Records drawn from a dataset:
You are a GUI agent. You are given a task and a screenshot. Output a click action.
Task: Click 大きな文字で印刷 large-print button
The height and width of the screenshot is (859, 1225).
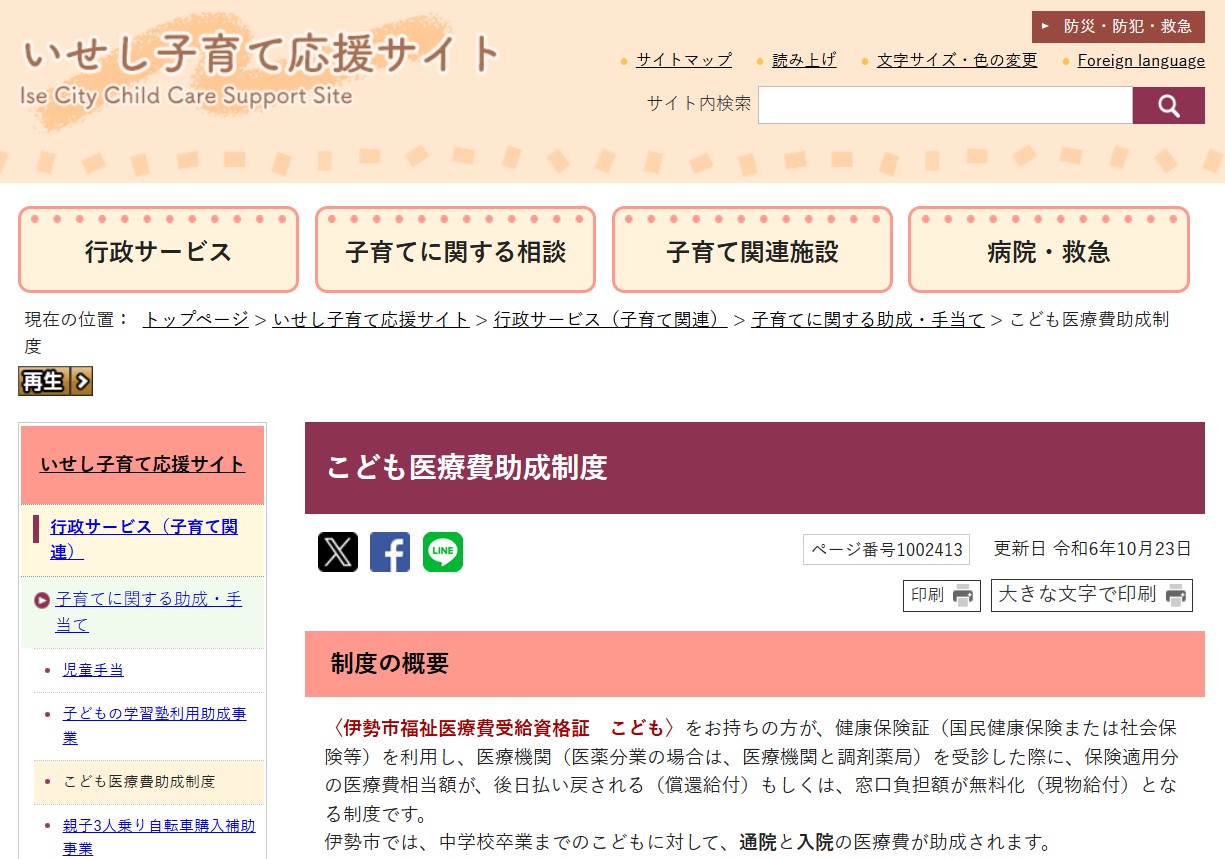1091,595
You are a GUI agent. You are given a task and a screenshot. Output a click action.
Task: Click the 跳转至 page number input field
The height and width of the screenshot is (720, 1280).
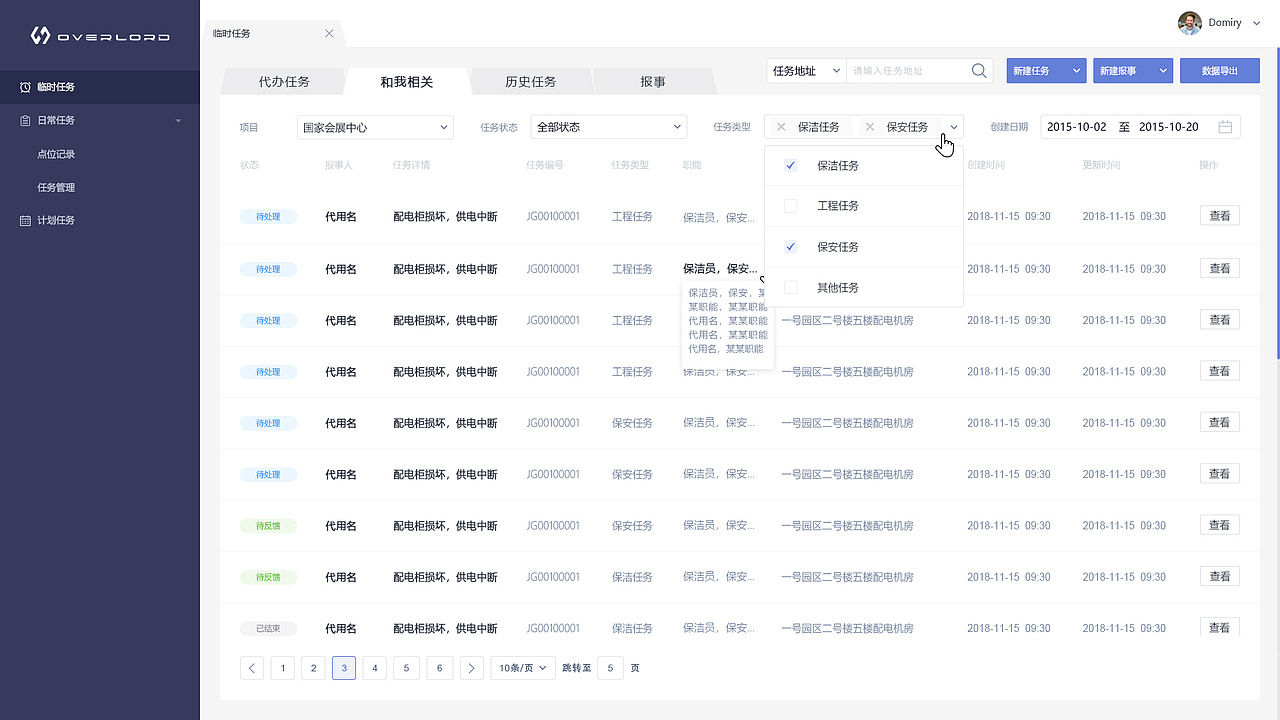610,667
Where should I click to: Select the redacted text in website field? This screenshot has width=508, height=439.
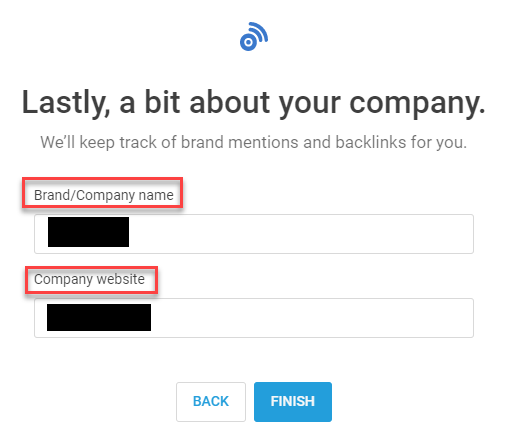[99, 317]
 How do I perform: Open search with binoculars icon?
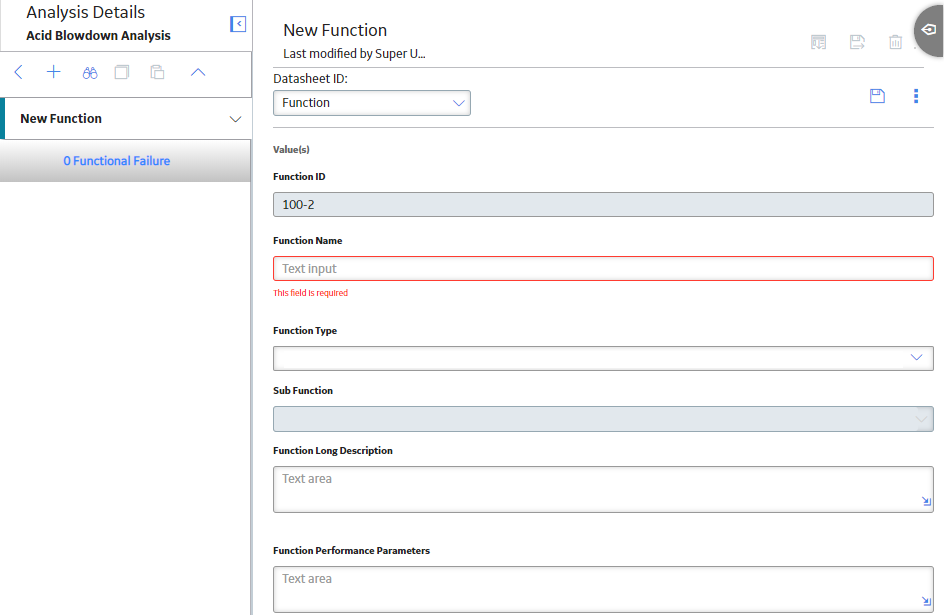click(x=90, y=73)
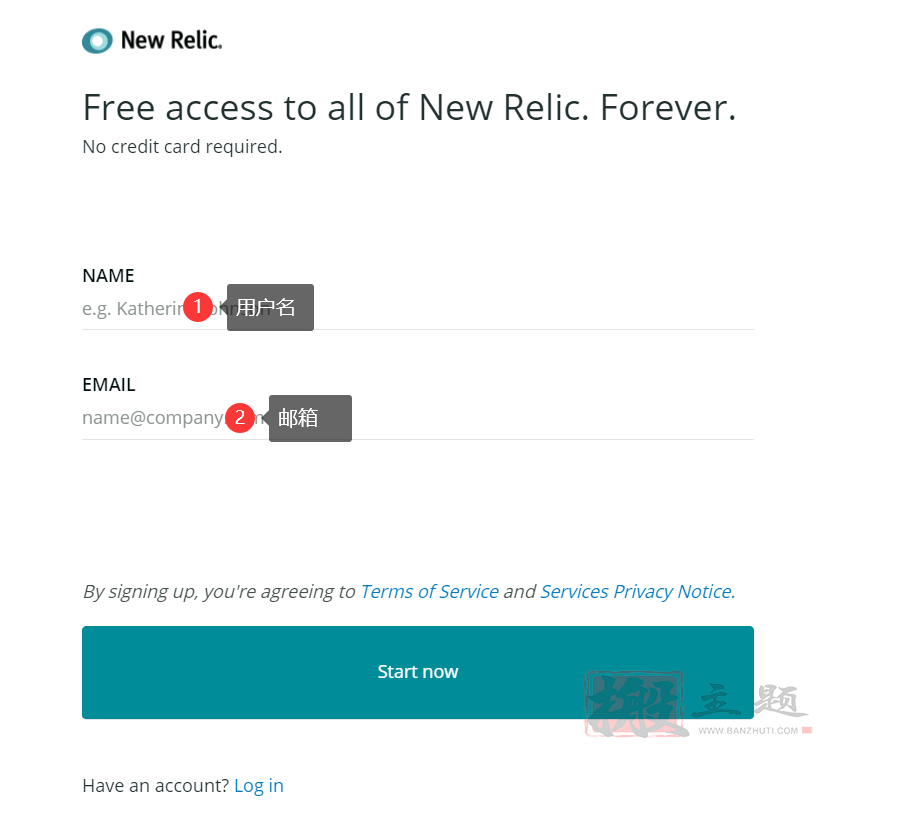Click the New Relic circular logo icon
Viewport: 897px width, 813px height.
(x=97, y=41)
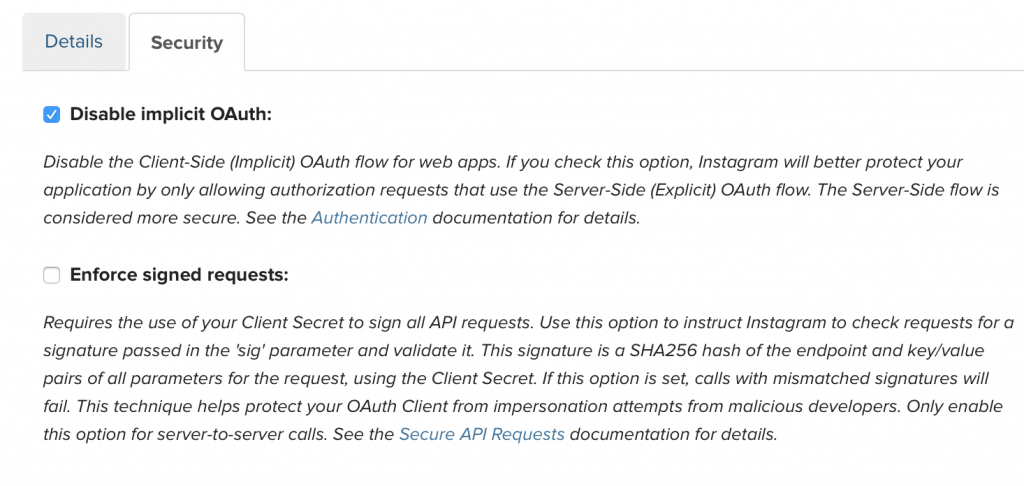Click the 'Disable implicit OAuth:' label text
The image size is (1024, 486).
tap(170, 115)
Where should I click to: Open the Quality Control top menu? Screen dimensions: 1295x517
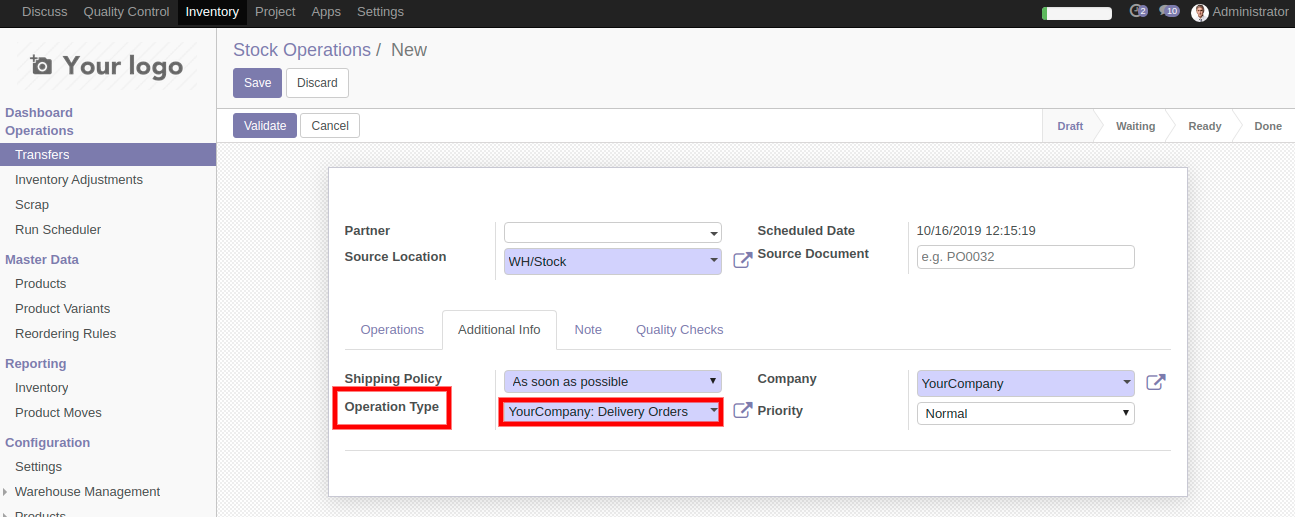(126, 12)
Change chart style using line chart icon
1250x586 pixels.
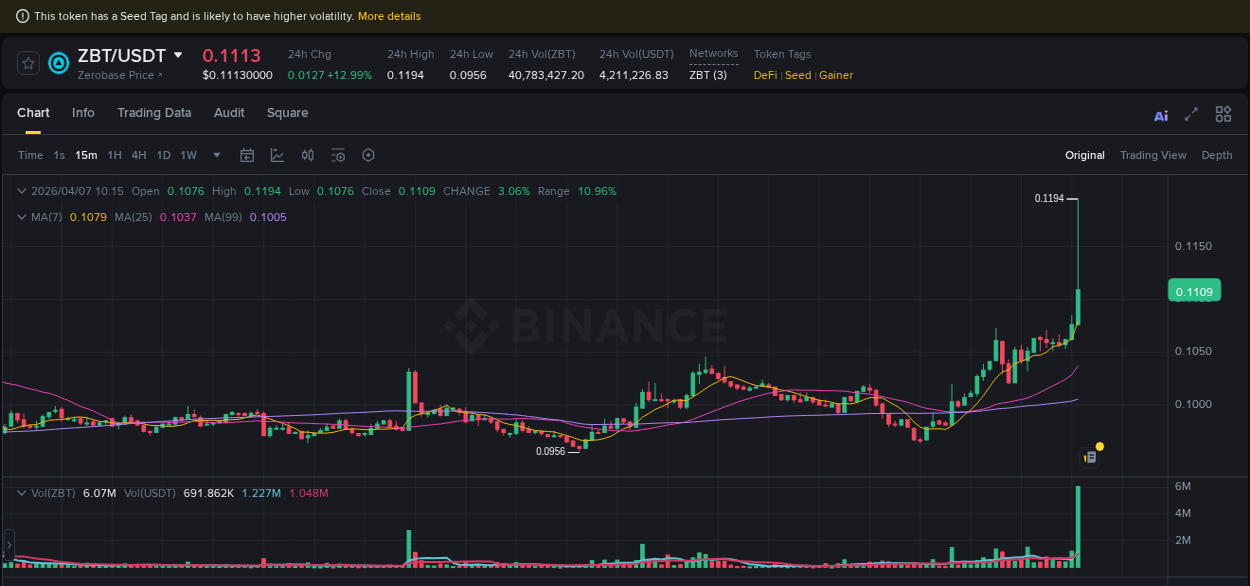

Activity
Only the wording of the records is wanted: copy it all exactly and omit the pictures.

Output of the task
You are a GUI agent. You are given a task and a screenshot. Output a click action.
Task: Click 大きな文字で印刷 large-print button
The height and width of the screenshot is (859, 1225).
1091,595
You are a GUI agent. You are given a task and a screenshot. Output a click action.
Task: Click the 跳转至 page number input field
The height and width of the screenshot is (720, 1280).
610,667
Where should I click to: Select the redacted text in website field? This screenshot has width=508, height=439.
[99, 317]
 How do I perform: Open search with binoculars icon?
click(x=90, y=73)
Click the New Relic circular logo icon
Viewport: 897px width, 813px height.
(x=97, y=41)
Click the 'Disable implicit OAuth:' label text
The image size is (1024, 486).
tap(170, 115)
Where should I click to: Open the Quality Control top menu? Screen dimensions: 1295x517
(126, 12)
Change chart style using line chart icon
1250x586 pixels.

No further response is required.